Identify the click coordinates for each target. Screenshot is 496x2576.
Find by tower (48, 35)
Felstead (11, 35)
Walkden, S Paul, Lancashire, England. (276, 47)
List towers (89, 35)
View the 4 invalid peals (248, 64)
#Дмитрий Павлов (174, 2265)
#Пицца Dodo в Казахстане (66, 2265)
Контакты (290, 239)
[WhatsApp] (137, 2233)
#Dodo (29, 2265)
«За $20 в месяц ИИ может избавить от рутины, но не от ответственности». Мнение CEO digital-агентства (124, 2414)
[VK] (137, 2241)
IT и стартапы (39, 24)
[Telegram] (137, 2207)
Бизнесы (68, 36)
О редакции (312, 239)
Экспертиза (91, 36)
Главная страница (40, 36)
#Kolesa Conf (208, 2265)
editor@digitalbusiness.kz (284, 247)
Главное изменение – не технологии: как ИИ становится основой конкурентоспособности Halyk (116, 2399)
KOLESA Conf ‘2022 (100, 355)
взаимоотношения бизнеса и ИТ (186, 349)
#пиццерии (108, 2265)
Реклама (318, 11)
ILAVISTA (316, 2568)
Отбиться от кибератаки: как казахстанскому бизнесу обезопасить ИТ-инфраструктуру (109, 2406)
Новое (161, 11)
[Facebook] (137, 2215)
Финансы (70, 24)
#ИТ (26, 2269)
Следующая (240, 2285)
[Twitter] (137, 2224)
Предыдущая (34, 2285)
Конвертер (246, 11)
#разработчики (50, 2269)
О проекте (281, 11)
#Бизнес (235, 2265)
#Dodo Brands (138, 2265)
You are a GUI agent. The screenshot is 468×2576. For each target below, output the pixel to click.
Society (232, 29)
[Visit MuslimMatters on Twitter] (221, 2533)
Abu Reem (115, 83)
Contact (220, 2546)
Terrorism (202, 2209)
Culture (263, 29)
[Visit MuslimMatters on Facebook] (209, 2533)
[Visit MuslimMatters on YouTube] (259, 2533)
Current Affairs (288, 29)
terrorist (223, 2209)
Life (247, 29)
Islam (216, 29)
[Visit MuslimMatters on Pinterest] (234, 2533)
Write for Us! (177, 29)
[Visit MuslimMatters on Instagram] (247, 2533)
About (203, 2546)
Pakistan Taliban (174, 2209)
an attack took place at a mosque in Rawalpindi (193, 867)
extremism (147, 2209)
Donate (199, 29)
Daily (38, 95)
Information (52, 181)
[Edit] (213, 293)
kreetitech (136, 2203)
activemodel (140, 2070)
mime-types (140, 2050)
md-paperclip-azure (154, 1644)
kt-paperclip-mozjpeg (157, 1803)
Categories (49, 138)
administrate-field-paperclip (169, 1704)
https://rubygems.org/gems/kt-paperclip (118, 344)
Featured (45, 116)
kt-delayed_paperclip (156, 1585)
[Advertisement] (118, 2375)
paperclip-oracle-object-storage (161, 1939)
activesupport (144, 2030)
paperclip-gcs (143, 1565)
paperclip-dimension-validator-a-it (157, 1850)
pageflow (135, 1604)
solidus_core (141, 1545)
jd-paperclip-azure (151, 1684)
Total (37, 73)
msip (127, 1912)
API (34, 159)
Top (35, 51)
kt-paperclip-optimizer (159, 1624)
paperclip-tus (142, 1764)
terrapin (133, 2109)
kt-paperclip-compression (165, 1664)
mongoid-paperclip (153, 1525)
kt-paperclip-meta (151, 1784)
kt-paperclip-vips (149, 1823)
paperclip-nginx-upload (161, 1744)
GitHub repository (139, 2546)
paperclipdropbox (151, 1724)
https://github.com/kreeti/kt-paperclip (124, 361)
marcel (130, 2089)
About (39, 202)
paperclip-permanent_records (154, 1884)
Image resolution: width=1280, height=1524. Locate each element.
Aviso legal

•••

*Task item*
Count every line above that holds the word "Twitter", and state the number and nothing more.

*Solution*
2